I recall what it was like to raise three children, working full-time, sometimes more than one job. Coming home and helping the children with homework, getting dinner on the table, trying to have some kind of normalcy in a broken household. Like many families, ours was a family of divorce. My children spent half a week with their father and half with me. It wasn’t easy for them and to be perfectly honest, it was harder for me. I felt like I had to be aware of what they were doing all the time, if they were safe, did they get their homework done, get to their activities… It caused a great deal of stress.
When parents get divorced, the whole family goes through the process. No matter how amicable the parents are in the process, the children feel the separation in a way they can’t always verbalize. As parents, we think it’s our job is to make everything as “normal” as possible. Frankly, that’s just not realistic. We have to accept the fact that the normal needs a new baseline. What the children remember from that time will be the simplest things that you might not think mattered. But they do. So often it surrounds meals or other areas where something pleasurable is done.
We had a Sunday ritual where we cooked a nice breakfast together before they left for their other home. It’s important to establish these types of rituals that children can count on to be consistent. It’s the consistency that leads to a new sense of normalcy. And it’s so hard to be consistent when your life is changing radically. You spend your day working hard to come home and work harder to make a home for your children. This can lead to exhaustion, not only from working hard but from lack of proper nutrition. The first thing you must do is take care of yourself before you can take care of anyone else!
If you help develop the habit of your children making dinner with you, they will learn to take on more responsibility to help you when you don’t have the energy. Start when they are small and introduce them to the idea of being a part of the action in the kitchen. Introduce them to healthy nutritional choices from the earliest ages. If they don’t expect overly sweet, sugary foods, then they won’t grow up trying to continually satisfy that sweet tooth that seems to have a mind of its own! We know sugar is addictive so try to limit sweets to simple foods like fresh fruit. Teach them early to enjoy unusual flavors and spices. They are more open to these new tastes when they haven’t been plied with artificial flavoring and added sugars or worse – artificial sweeteners!
As they develop these tastes they will be able to make healthier food choices with what is available to them. Don’t be surprised when they ask for something that they can make themselves and provides good nutrition like ants on a log. By allowing them the freedom to explore new foods it will help free up your time in the kitchen as they get older.

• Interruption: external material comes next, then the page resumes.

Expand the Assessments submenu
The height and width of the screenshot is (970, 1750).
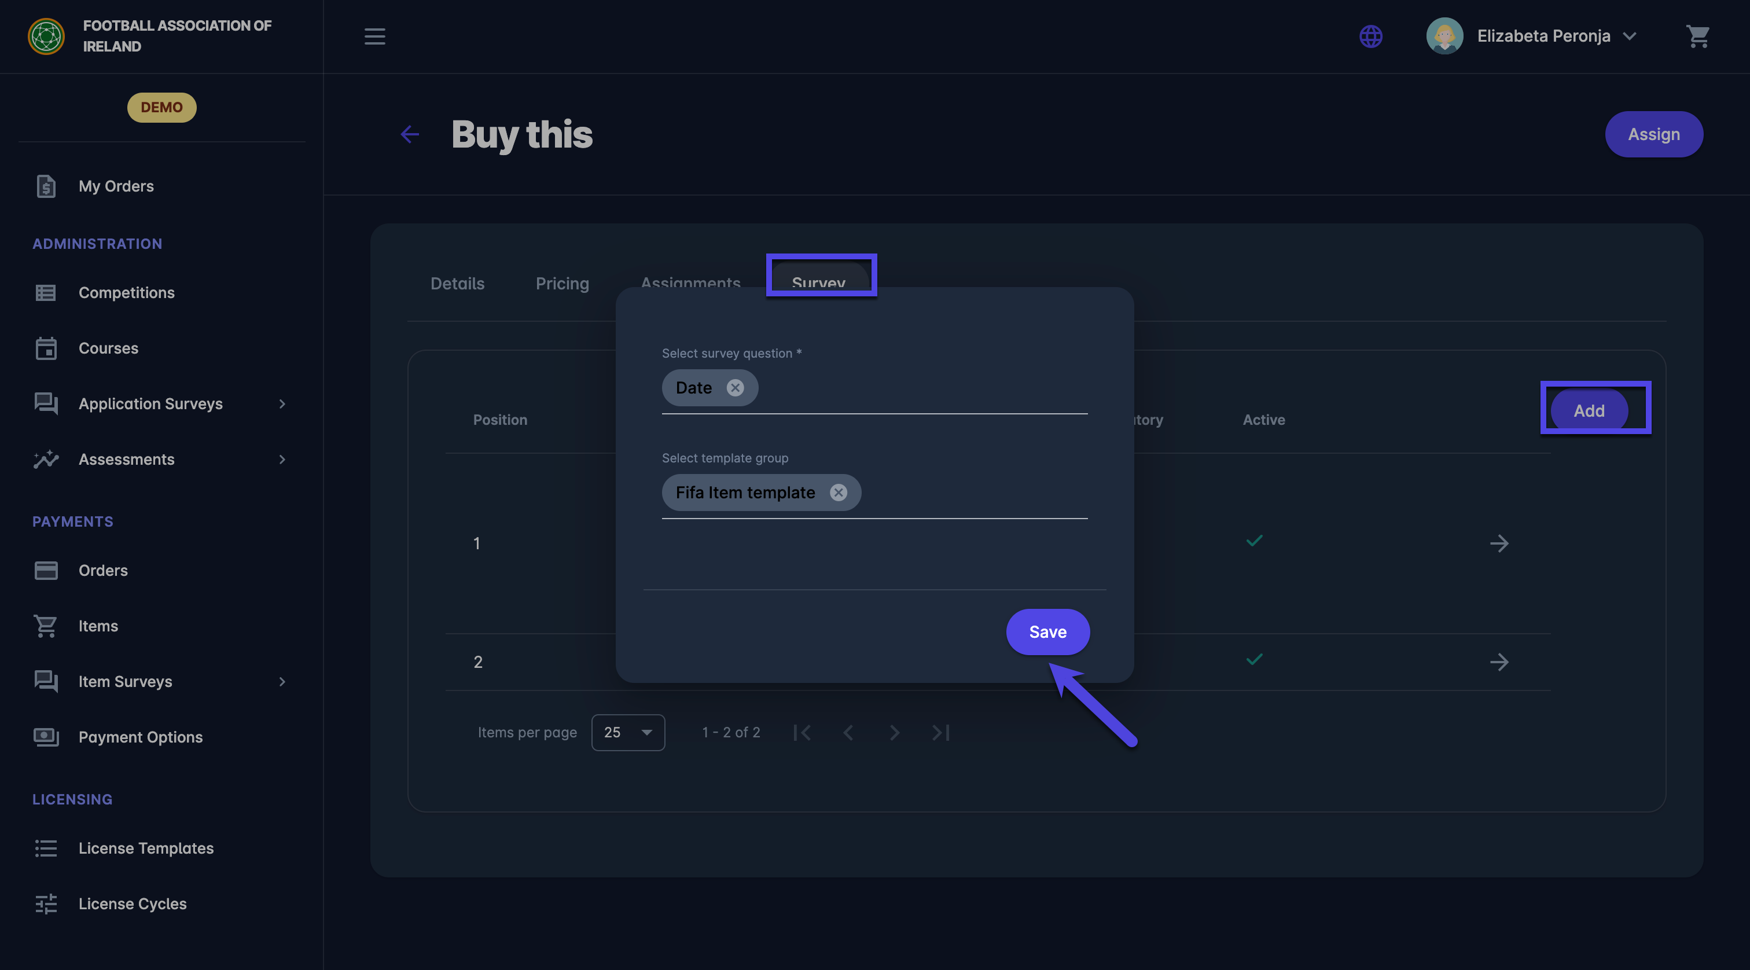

Don’t forget that in the process of teaching your children about eating healthily you must set the example. Your eating habits will be scrutinized by your children. But more importantly in order to take care of yourself, you must eat a healthy diet too. Eating well will help you overcome many of the symptoms you experience when you are overtaxed. Give your body the fuel it needs to support the “heavy lifting” you have to do, whether you’re a single parent or not. Being a parent is one of the toughest things you will do – with no time off for good behavior!